Reidar Due teaches Film Aesthetics at Oxford and in particular the history of French and Italian film and film theory. He also teaches the evolution of the French novel to undergraduates at Magdalen College.

Research Interests

Reidar Due wrote his doctorate on the philosophy of Jean-Paul Sartre. It is entitled Etre sujet devant l’etre, la methode philosophique de Jean-Paul Sartre. In that thesis he situates Sartre in the French spiritualist tradition and argues that his appropriation of German phenomenology and ontology is entirely divested of the transcendental, Kantian project that is still present in Husserl and Heidegger.

He has written an introduction to the philosophy of Gilles Deleuze. In this book, he reconstructs Deleuze’s philosophy as a semiotic theory of thought that seeks a middle path between the metaphysical positions of materialism and idealism, but which also leaves unanswered ethical and political questions concerning agency.

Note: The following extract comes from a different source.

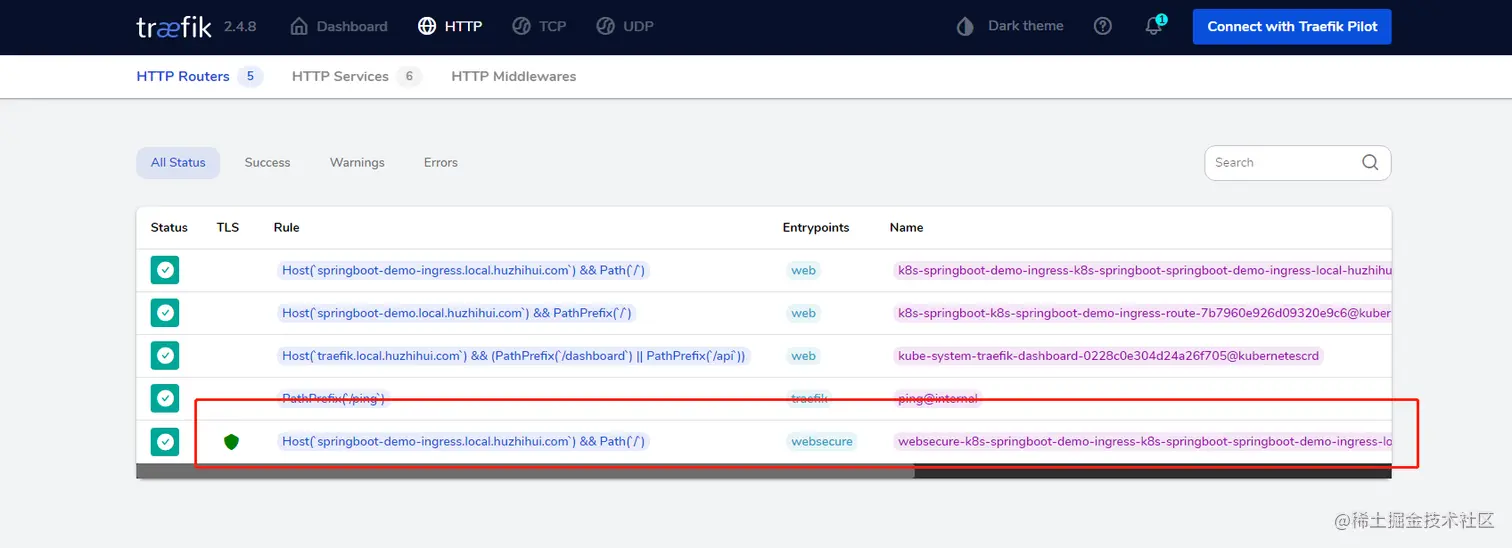Click status check icon for ping@internal router
The height and width of the screenshot is (548, 1512).
coord(165,398)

He has written a philosophical treatise on love in its relation to film, which is entitled Love in motion, erotic relationships in film. In this book he argues that love declines in modernity due to a marital paradigm that obscures the ontological essence of love, which is a reciprocal erotic force that asserts itself within the world, among other relationships. The book also develops a comparative historical semiotics of film language, inspired by Weber’s theory of ideal types. Currently he is working on the phenomenology of political experience as reflected in film. This book argues that film is different from political science in that it does not explain political phenomena and it does not categorise them as belonging to separate classes, such as international relations, civil society, democratic institutions, clandestine violence and so on. Film rather presents agents and witnesses who inscribe their desires and interests within a dense multiplicity of power relationships.